Kickstarter updates its terms of use to address failed projects

Sometimes, Kickstarter enables the ideal relationship between developers and backers. You back Shovel Knight , the studio gets to work, and when it's released you get a great game that might not have been made otherwise. But when projects crash and burn, as many inevitably do, it can get weird and unpleasant. A recent update to Kickstarter's terms of use aims to clarify where creators, backers, and Kickstarter itself stand during these unfortunate incidents.

The update, under section 4 , explains that when creators post projects on Kickstarter, they're inviting backers to form a direct legal agreement. Kickstarter explains that it is not a part of this contract, which is another way of saying that you can't sue it when things go wrong.

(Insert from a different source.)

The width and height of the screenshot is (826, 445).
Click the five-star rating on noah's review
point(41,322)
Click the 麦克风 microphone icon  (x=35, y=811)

The terms of use further explain that if creators are unable to complete their project and fulfil rewards, then they've failed to live up to the basic obligations of the agreement. In that case, the Kickstarter creator can remedy the situation if:

  • they post an update that explains what work has been done, how funds were used, and what prevents them from finishing the project as planned;
  • they work diligently and in good faith to bring the project to the best possible conclusion in a timeframe that's communicated to backers;
  • they're able to demonstrate that they've used funds appropriately and made every reasonable effort to complete the project as promised;
  • they've been honest, and have made no material misrepresentations in their communication to backers; and
  • they offer to return any remaining funds to backers who have not received their reward (in proportion to the amounts pledged), or else explain how those funds will be used to complete the project in some alternate form.

If creators are unable to satisfy these terms, they may be subject to legal action by backers.

That seems pretty clear, but it still puts backers in a tough spot when a project fails. The onus is on them to pursue legal action. The main takeaway here seems to be that if you're upset over Neal Stephenson's Clang dissolving , you should direct your phalanx of lawyers at him, not Kickstarter.